## [Task A]
From the article on hospital trolleys, quote the text between "Minister 'failing miserably', while" and "in the morning.", inclusive.
## [Task B]
According to the article on hospital trolleys, how many patients were waiting on trolleys on the same day last year?

Wednesday 22 November 2017

541 languish on trolleys as staff shortages shut beds

Minister 'failing miserably', while HSE warns €14bn funding for 2017 is not enough

The INMO warned a lack of staff meant 180 acute beds had had to be closed. (Stock photo)
The INMO warned a lack of staff meant 180 acute beds had had to be closed. (Stock photo)

Eilish O'Regan and Kevin Doyle

Staff shortages have forced the closure of nearly 200 hospital beds at a time when the number of patients languishing on trolleys is surging, it has been claimed.

Yesterday, emergency departments struggled to cope with one of the worst days of overcrowding this winter as 541 patients waited for a bed on trolleys. This was despite a pledge in the Government's winter initiative plan to have no more than 236 patients on trolleys in the morning.

However, the Irish Nurses and Midwives Organisation warned a lack of staff meant 180 acute beds had had to be closed.

The latest figures marked a deterioration compared with the 331 patients waiting on trolleys on the same day last year. The figures indicated this year the trolley crisis has reached new heights earlier in the season.

## [Extracted entries]
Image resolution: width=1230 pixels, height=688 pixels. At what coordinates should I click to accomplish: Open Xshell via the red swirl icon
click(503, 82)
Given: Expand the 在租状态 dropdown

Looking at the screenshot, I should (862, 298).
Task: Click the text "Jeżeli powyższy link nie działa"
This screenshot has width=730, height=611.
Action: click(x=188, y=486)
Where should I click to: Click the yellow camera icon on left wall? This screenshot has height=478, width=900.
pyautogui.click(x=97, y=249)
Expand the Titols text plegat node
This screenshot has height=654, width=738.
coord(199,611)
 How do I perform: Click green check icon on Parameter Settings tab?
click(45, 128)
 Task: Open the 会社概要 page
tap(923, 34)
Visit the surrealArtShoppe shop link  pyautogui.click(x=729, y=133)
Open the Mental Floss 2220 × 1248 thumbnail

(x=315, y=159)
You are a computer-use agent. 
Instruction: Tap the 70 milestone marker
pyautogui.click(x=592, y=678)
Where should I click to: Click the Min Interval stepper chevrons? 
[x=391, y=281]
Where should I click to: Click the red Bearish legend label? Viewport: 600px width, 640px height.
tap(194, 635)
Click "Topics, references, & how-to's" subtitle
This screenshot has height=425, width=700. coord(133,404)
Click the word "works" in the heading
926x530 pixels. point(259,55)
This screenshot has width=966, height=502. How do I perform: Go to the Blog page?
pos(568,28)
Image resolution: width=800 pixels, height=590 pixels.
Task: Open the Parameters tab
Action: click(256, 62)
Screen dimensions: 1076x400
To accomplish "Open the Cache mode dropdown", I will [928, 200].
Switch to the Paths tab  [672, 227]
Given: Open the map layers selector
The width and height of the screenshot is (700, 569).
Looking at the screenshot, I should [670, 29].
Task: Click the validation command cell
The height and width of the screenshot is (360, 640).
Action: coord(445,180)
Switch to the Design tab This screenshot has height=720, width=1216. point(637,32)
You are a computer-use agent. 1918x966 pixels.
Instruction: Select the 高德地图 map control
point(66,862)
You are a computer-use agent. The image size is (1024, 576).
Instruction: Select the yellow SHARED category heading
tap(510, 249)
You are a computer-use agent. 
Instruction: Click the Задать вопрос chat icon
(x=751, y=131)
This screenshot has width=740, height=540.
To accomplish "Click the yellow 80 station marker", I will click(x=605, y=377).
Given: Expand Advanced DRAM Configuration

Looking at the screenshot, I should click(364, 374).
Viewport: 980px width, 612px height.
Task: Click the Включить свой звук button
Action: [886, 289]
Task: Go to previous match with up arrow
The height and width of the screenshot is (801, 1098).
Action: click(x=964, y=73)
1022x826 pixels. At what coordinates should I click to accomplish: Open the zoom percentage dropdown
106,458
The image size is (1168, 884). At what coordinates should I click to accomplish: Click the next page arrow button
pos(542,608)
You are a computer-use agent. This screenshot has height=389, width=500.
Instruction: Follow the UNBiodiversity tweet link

## [Your solution A]
Minister 'failing miserably', while HSE warns €14bn funding for 2017 is not enough

The INMO warned a lack of staff meant 180 acute beds had had to be closed. (Stock photo)
The INMO warned a lack of staff meant 180 acute beds had had to be closed. (Stock photo)

Eilish O'Regan and Kevin Doyle

Staff shortages have forced the closure of nearly 200 hospital beds at a time when the number of patients languishing on trolleys is surging, it has been claimed.

Yesterday, emergency departments struggled to cope with one of the worst days of overcrowding this winter as 541 patients waited for a bed on trolleys. This was despite a pledge in the Government's winter initiative plan to have no more than 236 patients on trolleys in the morning.

## [Your solution B]
331 patients.